So after being overtaken by the tractor, I pulled the car onto the grass at the side of the road and reached for the carefully written, beautifully illustrated directions. Winding down the window I breathed in deeply, then studied the map. Half a mile back I had passed a clump of oak trees; now I must look out for the crossroads, turn right, and after 200 yards on what was described as little more than a dirt road, I would be there.
‘It’s my sister’s place,’ said my editor, Jeannie, of whom I’d become extremely fond. ‘There’s a bit of a do on next weekend and I’m invited. Why don’t you tag along, too? You don’t live all that far away and it’s Welcome Hall at Deer’s Leap. Bring fancy dress, if you have one.’
I didn’t have fancy dress, and had said so; said too that not all that far on her map was all of fifty-two miles in reality and that Yorkshire was a very large county.
‘Oh, c’mon, Cassie.
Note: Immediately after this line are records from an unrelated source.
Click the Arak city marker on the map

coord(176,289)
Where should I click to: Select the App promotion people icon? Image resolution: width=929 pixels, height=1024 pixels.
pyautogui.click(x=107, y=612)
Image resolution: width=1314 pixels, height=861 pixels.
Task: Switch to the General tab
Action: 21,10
A break from words will do you good,’ she’d urged, then went on to remind me that the rather clingy, low-cut green sheath dress I’d worn to Harrier Books’ Christmas party would fit the bill nicely. ‘Stick a lily behind your ear and you’ve cracked it. Come as a lily of the field. Nobody’s going to mind when they see your cleavage.’
So I’d checked that my green sheath still fitted, then bought two silk arum lilies, one to be worn as suggested, the other stuck down my cleavage. Thus, hopefully, I would pass for a lily of the field that toiled not, neither did she spin and hoped I wouldn’t look too ordinary against Cleopatra, Elizabeth Tudor and Isadora Duncan.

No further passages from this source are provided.